*原文段落:*
################

「那時候洪姓病患就住這個地方,他就在這個地方拿著刀來回走。」

陳淑貞指著專責病房深處的走廊,她是事發專責病房的護理長。

當時新冠疫情延燒,雙北處於三級警戒,陳淑貞因接觸史被匡列,醫院安排她在樓上病房隔離,一下樓看到滿地血跡。每當談起這件事,過程彷彿歷歷在目,記憶猶新。

早上七點多,洪姓病患違反規定從病房離開,正好被兩位著裝中的護理師看到,護理師立刻請洪男趕緊回到病房,洪男點點頭,卻往另一處放檢體的房間走。

但礙於死角,兩位護理師並沒有發現,第一位遇襲的施姓護理師就在那一間房間。

洪男問施姓護理師,「出口在哪?」施女告知洪男不能離開病房區域,洪男持檳榔刀刺向施的要害部位,施女呼喊求救後,蔡姓及陳姓護理師立刻趕到現場制止洪男。

接著洪姓病患持刀刺向蔡女,蔡女為了閃避洪男,一個不穩往後跌倒,反遭洪男持刀劃過上腹部,蔡女隨後起身,趁空擋扶起施女逃離。

洪男持續持刀朝向當時未及時逃走的陳姓護理師,在陳女抵擋攻擊、嘗試奪刀未果而負傷倒地時,仍持刀刺擊倒臥的陳女腹部,造成陳女右手掌有嚴重傷害。洪姓患者行凶時不斷大喊,「憑什麼把我關在這裡?」

陳淑貞事後回想,是不是在哪個時間點,錯過了洪先生將襲擊護理師的訊息。

################

*擷取資料:*
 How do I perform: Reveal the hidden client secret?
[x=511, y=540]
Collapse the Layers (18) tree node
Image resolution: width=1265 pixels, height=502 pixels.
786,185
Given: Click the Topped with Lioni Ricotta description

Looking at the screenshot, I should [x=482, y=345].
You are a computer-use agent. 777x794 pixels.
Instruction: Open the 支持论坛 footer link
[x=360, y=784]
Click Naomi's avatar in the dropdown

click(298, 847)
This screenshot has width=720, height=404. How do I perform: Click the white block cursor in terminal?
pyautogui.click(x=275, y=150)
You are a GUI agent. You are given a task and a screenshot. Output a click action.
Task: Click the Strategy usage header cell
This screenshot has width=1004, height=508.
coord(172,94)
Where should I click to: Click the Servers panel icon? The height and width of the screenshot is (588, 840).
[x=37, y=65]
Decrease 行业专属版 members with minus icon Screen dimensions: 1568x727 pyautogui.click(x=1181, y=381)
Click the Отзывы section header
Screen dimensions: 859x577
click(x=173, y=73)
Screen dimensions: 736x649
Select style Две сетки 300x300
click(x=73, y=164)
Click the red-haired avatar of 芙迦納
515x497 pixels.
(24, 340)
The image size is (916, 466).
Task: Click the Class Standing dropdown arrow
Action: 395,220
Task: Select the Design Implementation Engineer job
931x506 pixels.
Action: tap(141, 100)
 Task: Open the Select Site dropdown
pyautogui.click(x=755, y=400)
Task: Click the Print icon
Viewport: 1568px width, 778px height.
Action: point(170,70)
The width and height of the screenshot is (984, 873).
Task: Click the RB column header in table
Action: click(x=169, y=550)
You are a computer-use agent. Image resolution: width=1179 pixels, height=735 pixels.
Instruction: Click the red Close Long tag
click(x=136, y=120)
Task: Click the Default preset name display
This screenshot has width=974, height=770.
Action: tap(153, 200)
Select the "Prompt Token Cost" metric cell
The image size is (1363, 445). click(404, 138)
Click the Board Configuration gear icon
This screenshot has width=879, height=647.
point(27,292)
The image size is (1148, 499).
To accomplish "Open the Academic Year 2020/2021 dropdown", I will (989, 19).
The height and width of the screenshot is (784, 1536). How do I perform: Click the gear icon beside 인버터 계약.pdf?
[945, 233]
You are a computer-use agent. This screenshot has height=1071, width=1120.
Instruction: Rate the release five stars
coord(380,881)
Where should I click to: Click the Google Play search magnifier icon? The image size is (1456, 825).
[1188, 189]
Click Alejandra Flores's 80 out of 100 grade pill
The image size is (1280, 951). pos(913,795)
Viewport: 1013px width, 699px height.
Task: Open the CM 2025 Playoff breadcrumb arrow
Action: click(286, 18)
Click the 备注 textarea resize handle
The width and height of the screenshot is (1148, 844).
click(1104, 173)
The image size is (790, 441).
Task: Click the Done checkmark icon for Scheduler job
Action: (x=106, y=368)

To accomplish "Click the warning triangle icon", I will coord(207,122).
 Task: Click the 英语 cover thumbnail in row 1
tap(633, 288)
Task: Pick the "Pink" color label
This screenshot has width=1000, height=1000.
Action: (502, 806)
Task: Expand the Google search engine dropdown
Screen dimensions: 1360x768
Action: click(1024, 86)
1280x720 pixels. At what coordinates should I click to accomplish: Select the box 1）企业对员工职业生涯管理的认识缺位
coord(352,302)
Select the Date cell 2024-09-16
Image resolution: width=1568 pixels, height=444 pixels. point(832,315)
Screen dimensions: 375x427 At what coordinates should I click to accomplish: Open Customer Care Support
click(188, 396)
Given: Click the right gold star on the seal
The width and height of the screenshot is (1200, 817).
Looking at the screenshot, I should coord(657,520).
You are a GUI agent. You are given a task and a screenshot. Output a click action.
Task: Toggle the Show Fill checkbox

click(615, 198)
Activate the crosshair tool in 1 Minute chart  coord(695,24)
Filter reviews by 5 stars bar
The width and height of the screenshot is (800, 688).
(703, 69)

################

*練習題目:*
根據原文段落,洪姓病患持何種刀具刺向施姓護理師?

*參考解答:*
檳榔刀。